# Easton Temptest II... or Easton in general...?



## Cruzer2424 (Feb 8, 2005)

Anyone own? I tried search and only came up with one result. I want new race wheels/TT.

I'm wondering about breaking spokes. I take it you have to order them from Easton, right? Do they even break as often as j-bend spokes?

Also the rims on the Temptest II Carbs are 404 rims, right? 

Any information is appreciated. Add in whatever you feel like you should...

Thanks in advance!


----------



## FLbiker (May 21, 2005)

*Easton Wheels*

I have been riding Easton / Velomax wheels for about the last four years. I started out with Orion's. They were good wheels for me for about two years. Stiff in corners, hardly ever needed truing. The one problem I had was by no means the wheels fault, when I ran over a nail and it went straight through the rim. I had to send it back to have a new rim put on. 

I sold that bike after two years and when I built my new one I went with the Tempset II alloy. The Tempest II had been redesigned and lightened to 1,500 grams, only about 25 grams more than the Orion, but with a more aero rim and more aero / less spokes. I rode that wheelset for a little over two year. I had two problems with this wheelset. I did have a spoke break. And I did have a nipple pull through the rim. But both times I sent the wheels back and Easton took care of them. Other than these two issues, the wheels were great. They were plenty stiff when cornering and I hardly, if ever, had to true them. 

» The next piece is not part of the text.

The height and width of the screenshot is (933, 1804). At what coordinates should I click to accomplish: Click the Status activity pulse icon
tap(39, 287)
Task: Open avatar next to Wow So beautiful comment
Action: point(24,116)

You are correct that double threaded spoke should break less then j-bend. It has to do with how the spokes load, but I am not an engineer. Easton does tension the spokes to a much higher degree than a j-bend spoke, so does that offset the stronger spoke? I do not know. I think it does help account fot he stiffness of the wheel. In four years of riding at 200lbs, I can't complain about one broken spoke and one pulled nipple.

And yes, Tempest Carbon's do use 404 rims.


----------



## 52-16SS (Dec 16, 2002)

FLbiker said:


> And yes, Tempest Carbon's do use 404 rims.


Supposedly they've stopped using zipp rims and are now using easton's own CF for the rims.


----------



## FLbiker (May 21, 2005)

*Carbon*

For 06' it was 404. I think for 07' they are doing their own, but I am not sure and I don't know when those will be out.


----------



## Cruzer2424 (Feb 8, 2005)

FLbiker said:


> For 06' it was 404. I think for 07' they are doing their own, but I am not sure and I don't know when those will be out.



Aren't they supposed to have carbon clinchers out for 07, too?

I personally have experienced a Zipp nipple pull through a rim, so i'm going to assume that with that high spoke tension they use, using their own carbon in their rims is a good thing. To Zipp's defense, it was warrantied/replaced within a week. But still... a PITA never the less...

So no one has really had bad experiences with the hub/spoke design? 

Part of the reason I went with zipp at first was becuase I could replace a spoke myself (maybe not with a CX ray... but whatever), so if I had a race _tomorrow_, I was still good to go.


----------



## rollinrob (Dec 8, 2002)

I broke two spokes in about 4 months on my Circuits. After I got them fixed the second time I sold them on ebay.. I have been using Mavik K ssl's for over a year and have had no problems what-so-ever...


----------



## Supersonic (Aug 31, 2005)

*Easton/Velomax*

I have been racing on '04 Velomax Orion IIs all this season. I bought them used for about 1/2 price on eBay since I couldn't afford $800 race wheels. They have performed excellently for me all season in all types of racing - crits, RRs, TTs. I have had no problems whatsoever with them.

I previously raced on Dura Ace wheels and on Velomax Circuits. The Orions are pretty stiff and very light, but I would be interested to race on a pair of Ksyriums or sth stiff like that to compare.


----------